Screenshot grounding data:
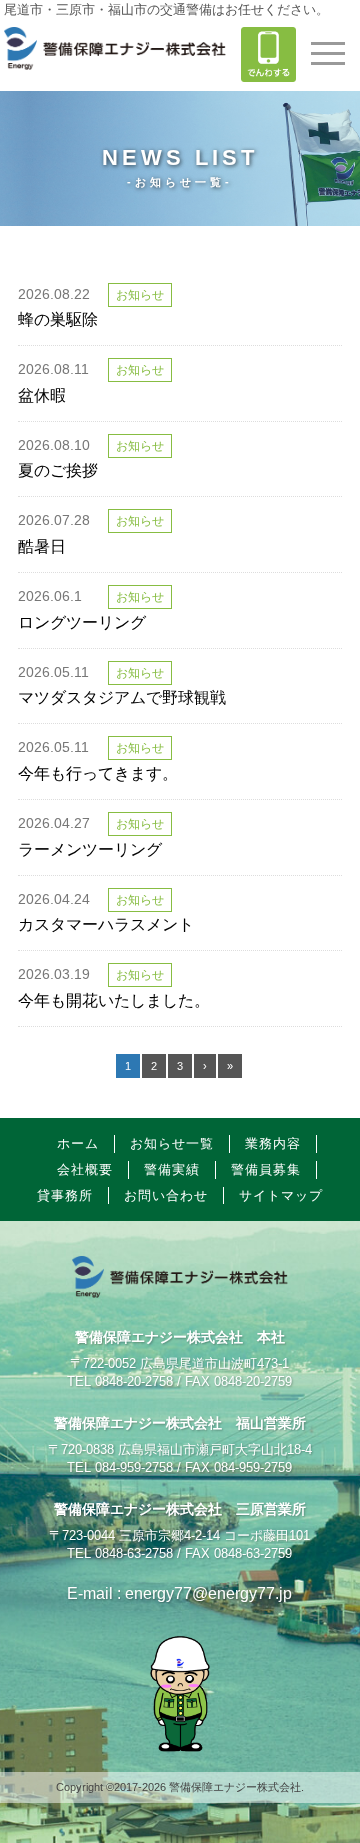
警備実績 (172, 1169)
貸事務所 (65, 1195)
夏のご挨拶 (58, 470)
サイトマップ (281, 1195)
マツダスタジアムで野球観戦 (122, 697)
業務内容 (273, 1143)
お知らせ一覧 (172, 1143)
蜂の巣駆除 (58, 319)
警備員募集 (266, 1169)
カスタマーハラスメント (106, 924)
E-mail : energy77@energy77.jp (179, 1593)
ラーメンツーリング (90, 849)
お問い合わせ (166, 1195)
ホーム (78, 1143)
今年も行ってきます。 (98, 773)
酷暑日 (42, 546)
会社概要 (85, 1169)
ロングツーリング (82, 622)
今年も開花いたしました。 (114, 1000)
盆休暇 (42, 395)
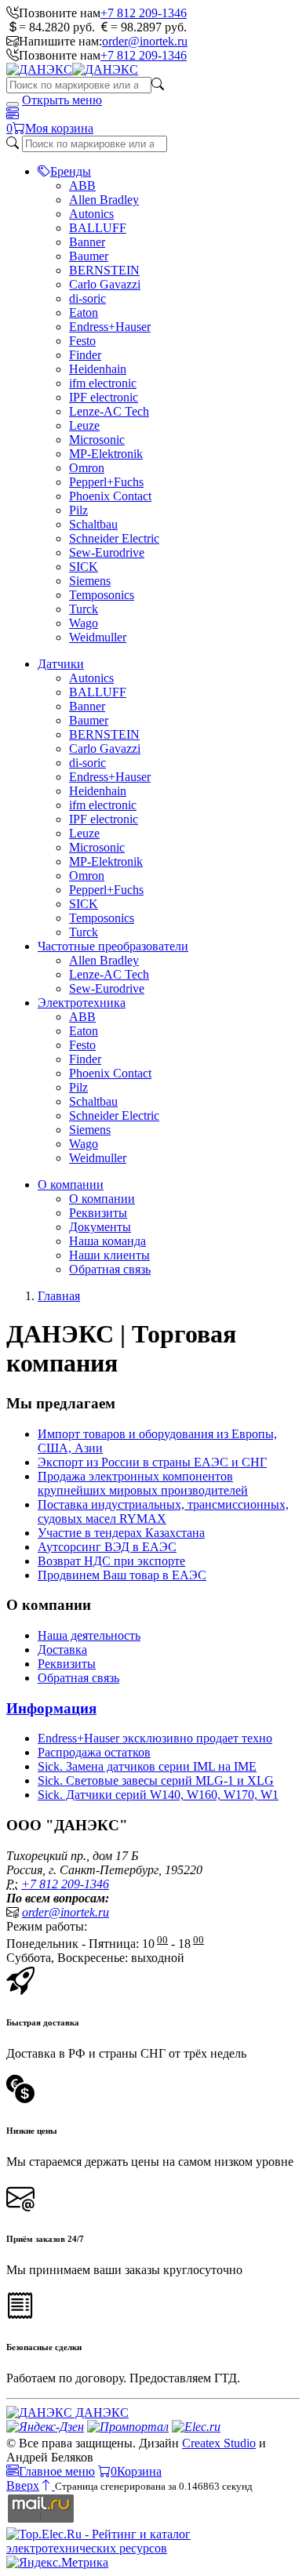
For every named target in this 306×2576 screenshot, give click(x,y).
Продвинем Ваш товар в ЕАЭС (122, 1575)
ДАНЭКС (100, 2412)
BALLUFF (97, 227)
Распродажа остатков (94, 1752)
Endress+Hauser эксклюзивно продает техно (155, 1738)
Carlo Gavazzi (104, 284)
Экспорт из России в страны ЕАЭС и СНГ (152, 1462)
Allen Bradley (104, 199)
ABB (82, 185)
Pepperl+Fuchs (106, 482)
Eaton (83, 312)
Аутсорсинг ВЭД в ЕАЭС (107, 1546)
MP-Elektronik (106, 453)
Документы (100, 1227)
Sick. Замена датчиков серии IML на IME (147, 1766)
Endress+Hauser (110, 326)
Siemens (90, 580)
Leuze (84, 425)
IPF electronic (103, 397)
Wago (83, 623)
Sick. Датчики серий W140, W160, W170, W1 (158, 1794)
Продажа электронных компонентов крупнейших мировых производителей (143, 1483)
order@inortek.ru (145, 41)
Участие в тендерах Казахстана (121, 1532)
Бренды (70, 171)
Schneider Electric (114, 538)
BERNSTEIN (104, 270)
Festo (82, 340)
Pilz (78, 510)
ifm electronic (103, 383)
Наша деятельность (89, 1635)
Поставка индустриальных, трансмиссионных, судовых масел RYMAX (163, 1511)
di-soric (87, 298)
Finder (85, 355)
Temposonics (101, 594)
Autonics (91, 213)
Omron (86, 467)
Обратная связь (110, 1269)
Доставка (62, 1649)
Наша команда (107, 1241)
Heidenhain (97, 369)
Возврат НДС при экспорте (111, 1561)
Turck (83, 609)
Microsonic (97, 439)
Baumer (88, 256)
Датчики (61, 663)
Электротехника (82, 1002)
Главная (59, 1296)
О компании (71, 1184)
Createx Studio (219, 2443)
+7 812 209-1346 (143, 13)
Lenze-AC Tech (109, 411)
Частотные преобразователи (113, 946)
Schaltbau (93, 524)
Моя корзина (59, 128)
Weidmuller (97, 637)
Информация (51, 1708)
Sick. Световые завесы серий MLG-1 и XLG (156, 1780)
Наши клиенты (109, 1255)
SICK (83, 566)
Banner (87, 242)
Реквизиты (98, 1212)
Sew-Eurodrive (106, 552)
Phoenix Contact (110, 496)
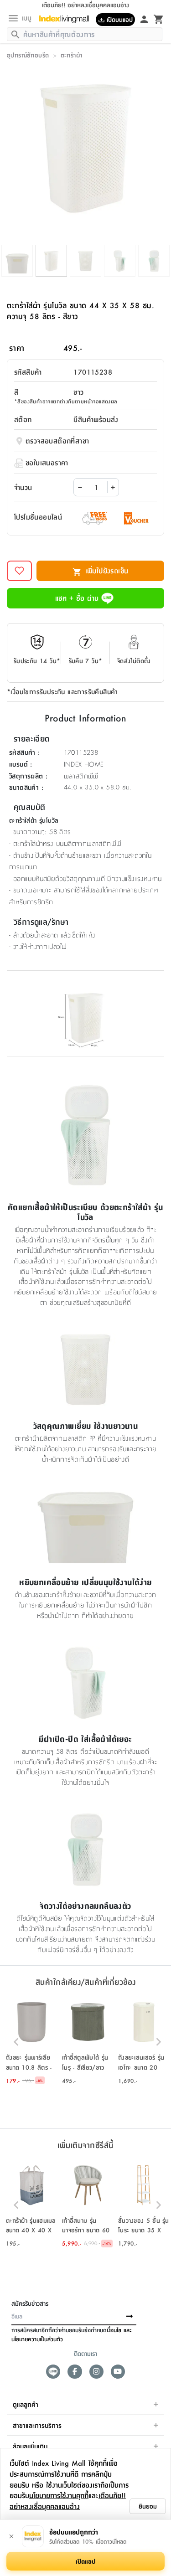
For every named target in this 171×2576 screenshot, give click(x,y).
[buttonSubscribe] (129, 2316)
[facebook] (74, 2372)
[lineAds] (53, 2372)
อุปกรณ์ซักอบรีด (28, 54)
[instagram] (96, 2372)
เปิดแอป (85, 2561)
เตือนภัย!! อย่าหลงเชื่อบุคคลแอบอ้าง (68, 2500)
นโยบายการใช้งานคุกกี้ (58, 2495)
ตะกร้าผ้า (72, 54)
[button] (32, 2042)
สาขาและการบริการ (37, 2425)
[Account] (144, 18)
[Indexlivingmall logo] (67, 19)
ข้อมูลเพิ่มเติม (30, 2446)
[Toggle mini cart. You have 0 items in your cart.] (158, 18)
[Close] (11, 2536)
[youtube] (118, 2372)
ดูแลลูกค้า (25, 2404)
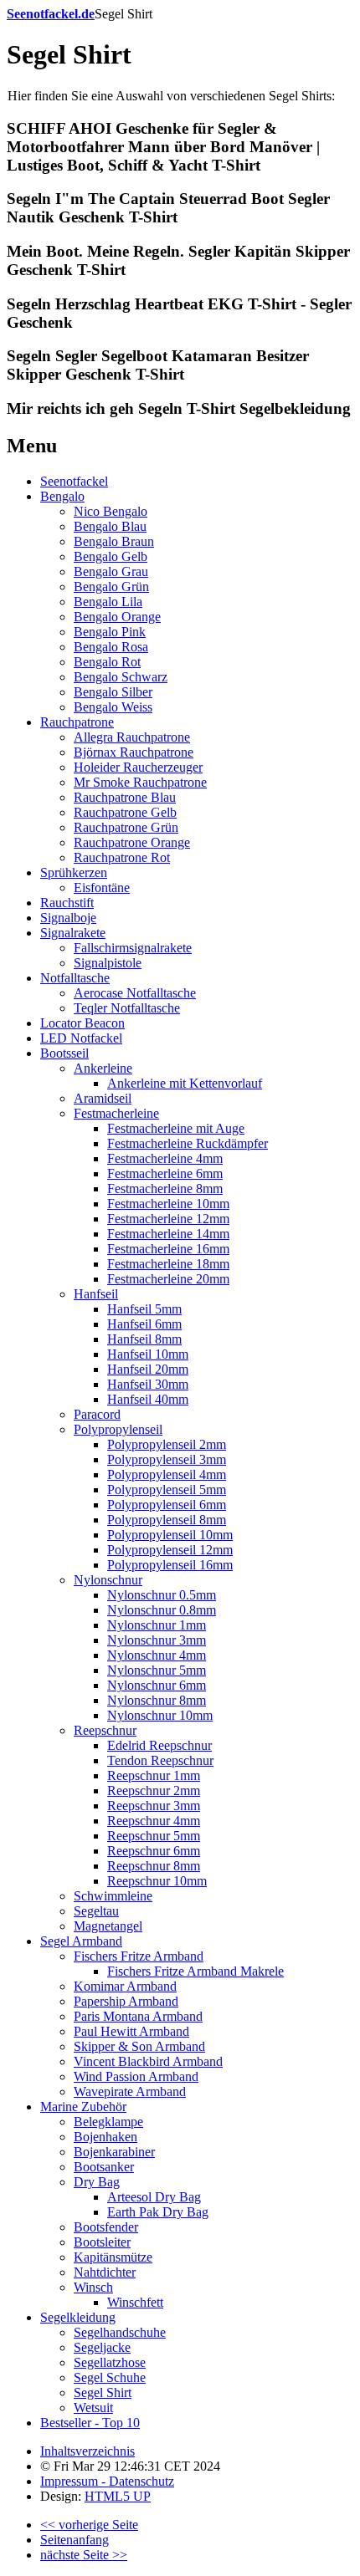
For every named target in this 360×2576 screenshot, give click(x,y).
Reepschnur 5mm (153, 1836)
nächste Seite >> (83, 2555)
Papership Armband (126, 2001)
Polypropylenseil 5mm (166, 1489)
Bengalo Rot (107, 662)
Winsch (93, 2287)
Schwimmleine (113, 1896)
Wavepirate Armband (130, 2091)
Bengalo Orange (117, 617)
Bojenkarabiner (114, 2152)
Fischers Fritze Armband (138, 1956)
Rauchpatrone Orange (132, 842)
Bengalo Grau (111, 571)
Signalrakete (72, 933)
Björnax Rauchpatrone (133, 752)
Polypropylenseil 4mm (166, 1474)
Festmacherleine (116, 1113)
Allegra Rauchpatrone (132, 737)
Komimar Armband (125, 1986)
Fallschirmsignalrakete (133, 948)
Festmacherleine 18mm (168, 1264)
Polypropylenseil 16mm (170, 1565)
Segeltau (96, 1911)
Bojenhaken (105, 2137)
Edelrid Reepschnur (159, 1745)
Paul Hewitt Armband (131, 2031)
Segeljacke (102, 2347)
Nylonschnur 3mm (156, 1640)
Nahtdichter (105, 2272)
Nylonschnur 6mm (156, 1685)
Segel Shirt (102, 2392)
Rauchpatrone (77, 722)
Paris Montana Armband (138, 2016)
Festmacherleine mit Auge (175, 1128)
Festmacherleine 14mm (168, 1234)
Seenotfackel (74, 481)
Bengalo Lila (108, 601)
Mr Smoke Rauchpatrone (140, 782)
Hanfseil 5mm (144, 1309)
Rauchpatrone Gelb (125, 812)
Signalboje (68, 918)
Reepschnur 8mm (153, 1866)
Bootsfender (106, 2227)
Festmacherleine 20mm (168, 1279)
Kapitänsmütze (113, 2257)
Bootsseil (64, 1053)
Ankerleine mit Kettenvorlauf (184, 1083)
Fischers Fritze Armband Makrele (195, 1971)
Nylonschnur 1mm (156, 1625)
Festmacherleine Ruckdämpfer (187, 1143)
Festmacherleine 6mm (165, 1173)
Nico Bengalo (110, 511)
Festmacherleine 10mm (168, 1203)
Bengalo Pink (110, 632)
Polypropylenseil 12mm (170, 1550)
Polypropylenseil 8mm (166, 1519)
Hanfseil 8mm (144, 1339)
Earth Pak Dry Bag (157, 2212)
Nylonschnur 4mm (156, 1655)
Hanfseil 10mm (147, 1354)
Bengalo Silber (113, 692)
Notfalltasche (75, 978)
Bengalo (62, 496)
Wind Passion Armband (136, 2076)
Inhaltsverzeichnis (87, 2451)
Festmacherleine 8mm (165, 1188)
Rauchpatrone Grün (126, 827)
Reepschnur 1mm (153, 1775)
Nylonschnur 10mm (160, 1715)
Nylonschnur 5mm (156, 1670)
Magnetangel (108, 1926)
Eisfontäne (102, 887)
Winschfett (135, 2302)
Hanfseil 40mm (147, 1399)
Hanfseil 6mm (144, 1324)
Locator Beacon (82, 1023)
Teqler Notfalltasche (127, 1008)
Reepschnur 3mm (153, 1805)
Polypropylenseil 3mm (166, 1459)
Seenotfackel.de (51, 14)
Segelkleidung (78, 2317)
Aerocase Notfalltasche (135, 993)
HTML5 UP (118, 2496)
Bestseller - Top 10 (90, 2422)
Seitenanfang (74, 2540)
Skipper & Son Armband (139, 2046)
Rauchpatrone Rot (122, 857)
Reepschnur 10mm (157, 1881)
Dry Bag (97, 2182)
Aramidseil (102, 1098)
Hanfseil (96, 1294)
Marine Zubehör (83, 2106)
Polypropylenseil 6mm (166, 1504)
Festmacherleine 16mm (168, 1249)
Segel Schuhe (110, 2377)
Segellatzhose (110, 2362)
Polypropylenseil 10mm (170, 1535)
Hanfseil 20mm (147, 1369)
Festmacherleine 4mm (165, 1158)
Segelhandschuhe (120, 2332)
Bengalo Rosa (111, 647)
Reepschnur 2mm (153, 1790)
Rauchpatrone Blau (125, 797)
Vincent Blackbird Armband (148, 2061)
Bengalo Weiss (113, 707)
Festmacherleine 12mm (168, 1218)
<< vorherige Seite (89, 2524)
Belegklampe (108, 2121)
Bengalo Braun (114, 541)
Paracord (97, 1414)
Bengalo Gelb (110, 556)
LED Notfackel (81, 1038)
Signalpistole (107, 963)
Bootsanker (104, 2167)
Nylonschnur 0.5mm (161, 1595)
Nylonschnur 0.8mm (161, 1610)
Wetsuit (93, 2407)
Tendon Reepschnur (160, 1760)
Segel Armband (81, 1941)
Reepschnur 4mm (153, 1820)
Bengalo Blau (110, 526)
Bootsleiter (102, 2242)
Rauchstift (67, 902)
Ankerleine (103, 1068)
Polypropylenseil (118, 1429)
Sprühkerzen (73, 872)
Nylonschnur (108, 1580)
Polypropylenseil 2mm (166, 1444)
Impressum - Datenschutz (107, 2481)
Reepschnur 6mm (153, 1851)
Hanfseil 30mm (147, 1384)
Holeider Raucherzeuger (138, 767)
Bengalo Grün (111, 586)
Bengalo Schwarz (120, 677)
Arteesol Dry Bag (154, 2197)
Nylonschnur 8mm (156, 1700)
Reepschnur (105, 1730)
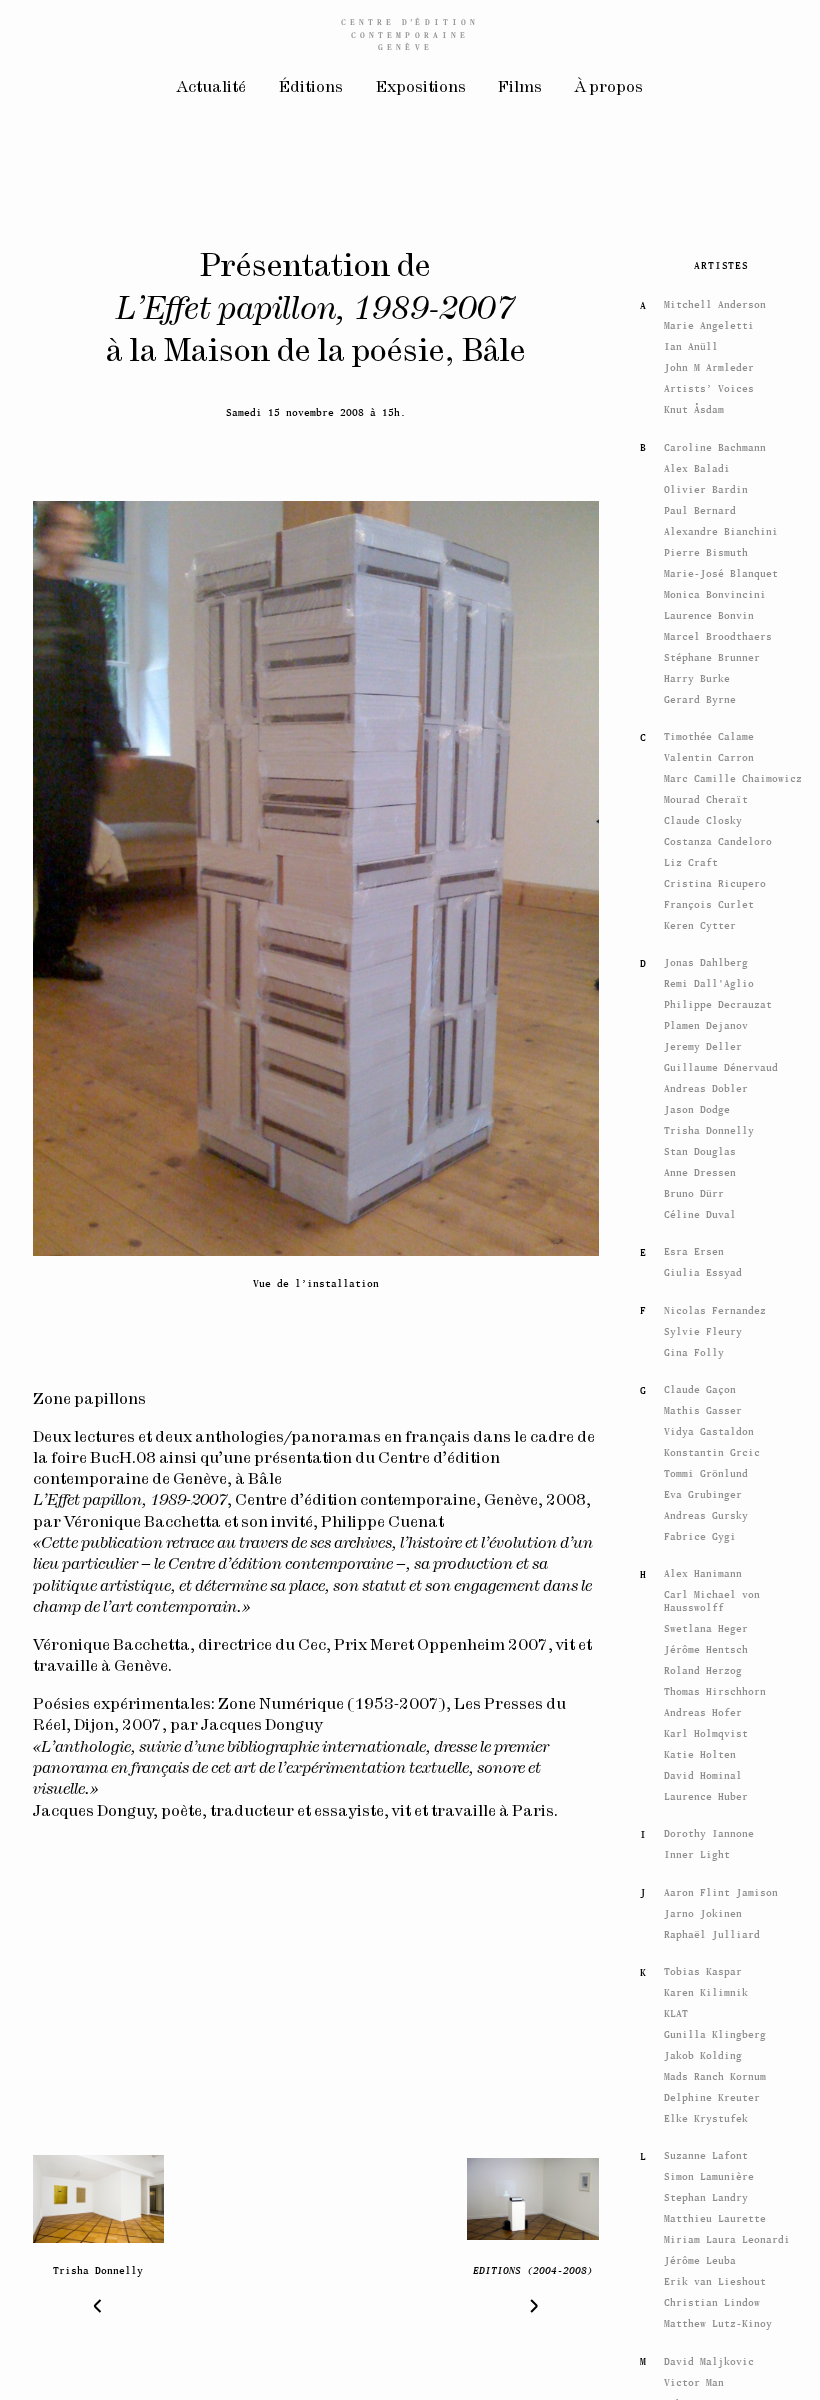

[WHAT YOU SHOULD DO]: After counting the lines above that include the word "Fischers", give only the number.

[EXERCISE OUTPUT]: 2